[Stored data]

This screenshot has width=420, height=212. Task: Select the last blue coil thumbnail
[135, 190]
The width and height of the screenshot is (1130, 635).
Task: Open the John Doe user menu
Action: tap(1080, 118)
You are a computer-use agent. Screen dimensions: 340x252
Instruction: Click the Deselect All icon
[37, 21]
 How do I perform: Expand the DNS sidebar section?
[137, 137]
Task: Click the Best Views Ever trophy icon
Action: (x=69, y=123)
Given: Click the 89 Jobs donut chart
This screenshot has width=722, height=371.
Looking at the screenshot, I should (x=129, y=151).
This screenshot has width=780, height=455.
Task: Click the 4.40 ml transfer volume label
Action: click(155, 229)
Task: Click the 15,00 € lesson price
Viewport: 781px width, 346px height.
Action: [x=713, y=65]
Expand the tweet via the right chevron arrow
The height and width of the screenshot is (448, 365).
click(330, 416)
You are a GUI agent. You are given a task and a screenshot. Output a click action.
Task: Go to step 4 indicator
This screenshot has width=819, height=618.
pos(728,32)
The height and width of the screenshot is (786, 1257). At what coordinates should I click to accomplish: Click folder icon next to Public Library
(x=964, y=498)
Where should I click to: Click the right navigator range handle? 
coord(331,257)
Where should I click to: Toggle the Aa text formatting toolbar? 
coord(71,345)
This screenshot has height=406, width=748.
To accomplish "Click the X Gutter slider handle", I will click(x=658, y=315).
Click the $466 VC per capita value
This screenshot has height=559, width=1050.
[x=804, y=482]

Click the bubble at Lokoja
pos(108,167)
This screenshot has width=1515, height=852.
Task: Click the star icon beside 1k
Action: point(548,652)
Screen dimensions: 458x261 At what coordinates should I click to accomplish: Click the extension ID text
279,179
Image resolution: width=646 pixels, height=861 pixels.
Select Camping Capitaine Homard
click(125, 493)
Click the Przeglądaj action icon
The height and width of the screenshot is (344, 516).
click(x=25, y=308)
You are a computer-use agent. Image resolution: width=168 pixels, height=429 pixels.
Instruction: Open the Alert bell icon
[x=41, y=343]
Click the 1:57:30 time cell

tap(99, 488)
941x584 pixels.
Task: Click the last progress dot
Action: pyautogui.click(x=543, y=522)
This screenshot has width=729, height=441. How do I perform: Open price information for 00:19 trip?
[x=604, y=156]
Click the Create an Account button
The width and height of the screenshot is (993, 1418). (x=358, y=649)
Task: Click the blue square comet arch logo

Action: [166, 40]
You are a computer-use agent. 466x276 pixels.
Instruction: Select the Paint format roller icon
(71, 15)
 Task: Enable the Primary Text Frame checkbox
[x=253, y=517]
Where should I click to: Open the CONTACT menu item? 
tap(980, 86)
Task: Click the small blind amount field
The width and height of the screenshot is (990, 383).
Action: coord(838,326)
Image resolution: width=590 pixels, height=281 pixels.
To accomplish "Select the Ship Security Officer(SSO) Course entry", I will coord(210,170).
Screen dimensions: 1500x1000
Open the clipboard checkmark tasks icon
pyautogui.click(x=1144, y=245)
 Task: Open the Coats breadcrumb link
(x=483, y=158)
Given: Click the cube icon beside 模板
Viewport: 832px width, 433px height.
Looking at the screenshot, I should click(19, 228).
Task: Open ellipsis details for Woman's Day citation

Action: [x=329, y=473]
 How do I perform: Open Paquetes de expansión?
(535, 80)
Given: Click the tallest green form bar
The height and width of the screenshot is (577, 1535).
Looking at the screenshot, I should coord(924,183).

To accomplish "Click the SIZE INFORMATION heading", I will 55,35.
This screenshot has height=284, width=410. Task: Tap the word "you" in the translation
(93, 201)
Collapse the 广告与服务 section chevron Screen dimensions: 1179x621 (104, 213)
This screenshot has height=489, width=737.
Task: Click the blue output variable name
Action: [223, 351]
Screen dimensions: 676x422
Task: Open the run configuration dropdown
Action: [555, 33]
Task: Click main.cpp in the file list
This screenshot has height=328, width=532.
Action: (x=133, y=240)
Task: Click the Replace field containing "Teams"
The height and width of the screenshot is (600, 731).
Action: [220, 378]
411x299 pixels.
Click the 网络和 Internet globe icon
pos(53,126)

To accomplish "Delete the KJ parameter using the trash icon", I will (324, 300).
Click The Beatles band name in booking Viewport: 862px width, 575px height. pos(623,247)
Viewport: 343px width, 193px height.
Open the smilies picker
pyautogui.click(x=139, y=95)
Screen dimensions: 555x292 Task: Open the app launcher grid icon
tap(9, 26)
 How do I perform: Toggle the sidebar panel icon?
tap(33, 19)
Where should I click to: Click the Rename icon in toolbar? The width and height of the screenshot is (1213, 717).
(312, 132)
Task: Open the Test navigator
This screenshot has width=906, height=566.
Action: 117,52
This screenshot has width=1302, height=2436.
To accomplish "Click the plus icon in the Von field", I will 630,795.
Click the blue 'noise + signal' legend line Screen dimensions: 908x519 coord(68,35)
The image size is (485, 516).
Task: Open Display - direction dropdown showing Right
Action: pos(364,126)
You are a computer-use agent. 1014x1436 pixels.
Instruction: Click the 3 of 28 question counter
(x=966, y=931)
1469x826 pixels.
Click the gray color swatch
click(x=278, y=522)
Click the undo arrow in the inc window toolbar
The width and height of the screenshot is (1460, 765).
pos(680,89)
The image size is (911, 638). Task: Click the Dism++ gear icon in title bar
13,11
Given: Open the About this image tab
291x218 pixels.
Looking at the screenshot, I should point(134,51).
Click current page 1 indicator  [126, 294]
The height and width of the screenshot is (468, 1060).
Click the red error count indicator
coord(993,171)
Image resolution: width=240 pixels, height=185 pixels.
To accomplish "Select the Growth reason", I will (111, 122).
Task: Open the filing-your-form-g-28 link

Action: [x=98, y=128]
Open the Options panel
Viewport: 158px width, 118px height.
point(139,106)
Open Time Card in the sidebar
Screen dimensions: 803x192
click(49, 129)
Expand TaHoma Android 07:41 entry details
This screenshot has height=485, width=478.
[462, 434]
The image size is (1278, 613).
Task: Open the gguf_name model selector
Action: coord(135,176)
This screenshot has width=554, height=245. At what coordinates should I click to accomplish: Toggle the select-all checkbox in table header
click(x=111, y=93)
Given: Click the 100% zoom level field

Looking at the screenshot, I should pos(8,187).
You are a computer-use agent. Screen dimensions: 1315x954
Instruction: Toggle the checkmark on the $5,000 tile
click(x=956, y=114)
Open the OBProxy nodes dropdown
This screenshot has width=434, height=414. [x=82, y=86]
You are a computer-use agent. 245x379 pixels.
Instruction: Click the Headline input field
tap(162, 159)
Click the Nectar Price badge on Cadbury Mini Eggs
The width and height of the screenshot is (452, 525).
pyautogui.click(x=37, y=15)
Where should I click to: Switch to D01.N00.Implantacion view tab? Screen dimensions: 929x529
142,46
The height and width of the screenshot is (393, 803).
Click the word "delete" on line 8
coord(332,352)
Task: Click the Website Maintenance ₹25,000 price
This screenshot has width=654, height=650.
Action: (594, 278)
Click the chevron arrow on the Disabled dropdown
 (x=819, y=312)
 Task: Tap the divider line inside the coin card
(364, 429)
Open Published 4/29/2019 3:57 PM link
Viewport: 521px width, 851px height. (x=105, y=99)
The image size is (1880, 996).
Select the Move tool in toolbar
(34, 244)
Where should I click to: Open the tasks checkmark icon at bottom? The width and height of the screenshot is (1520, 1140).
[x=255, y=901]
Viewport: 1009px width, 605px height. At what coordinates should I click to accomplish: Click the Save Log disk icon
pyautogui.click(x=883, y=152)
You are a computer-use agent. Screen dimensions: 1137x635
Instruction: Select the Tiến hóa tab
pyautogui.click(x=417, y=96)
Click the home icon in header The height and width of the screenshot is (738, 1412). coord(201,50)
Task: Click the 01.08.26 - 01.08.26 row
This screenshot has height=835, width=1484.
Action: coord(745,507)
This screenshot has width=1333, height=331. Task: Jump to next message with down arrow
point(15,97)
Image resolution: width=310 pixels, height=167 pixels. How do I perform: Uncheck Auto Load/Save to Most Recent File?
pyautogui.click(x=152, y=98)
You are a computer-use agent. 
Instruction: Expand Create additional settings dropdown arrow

◆ Exercise ◆
All lines above from the one with "This screenshot has width=554, height=245." to the one with "Task: Click the 01.08.26 - 01.08.26 row", inclusive, should be copied exactly, and no other lines.

◆ Result ◆
This screenshot has width=554, height=245. At what coordinates should I click to accomplish: Toggle the select-all checkbox in table header
click(x=111, y=93)
Given: Click the 100% zoom level field

Looking at the screenshot, I should pos(8,187).
You are a computer-use agent. Screen dimensions: 1315x954
Instruction: Toggle the checkmark on the $5,000 tile
click(x=956, y=114)
Open the OBProxy nodes dropdown
This screenshot has width=434, height=414. [x=82, y=86]
You are a computer-use agent. 245x379 pixels.
Instruction: Click the Headline input field
tap(162, 159)
Click the Nectar Price badge on Cadbury Mini Eggs
The width and height of the screenshot is (452, 525).
pyautogui.click(x=37, y=15)
Where should I click to: Switch to D01.N00.Implantacion view tab? Screen dimensions: 929x529
142,46
The height and width of the screenshot is (393, 803).
Click the word "delete" on line 8
coord(332,352)
Task: Click the Website Maintenance ₹25,000 price
This screenshot has width=654, height=650.
Action: (594, 278)
Click the chevron arrow on the Disabled dropdown
 (x=819, y=312)
 Task: Tap the divider line inside the coin card
(364, 429)
Open Published 4/29/2019 3:57 PM link
Viewport: 521px width, 851px height. (x=105, y=99)
The image size is (1880, 996).
Select the Move tool in toolbar
(34, 244)
Where should I click to: Open the tasks checkmark icon at bottom? The width and height of the screenshot is (1520, 1140).
[x=255, y=901]
Viewport: 1009px width, 605px height. At what coordinates should I click to accomplish: Click the Save Log disk icon
pyautogui.click(x=883, y=152)
You are a computer-use agent. Screen dimensions: 1137x635
Instruction: Select the Tiến hóa tab
pyautogui.click(x=417, y=96)
Click the home icon in header The height and width of the screenshot is (738, 1412). coord(201,50)
Task: Click the 01.08.26 - 01.08.26 row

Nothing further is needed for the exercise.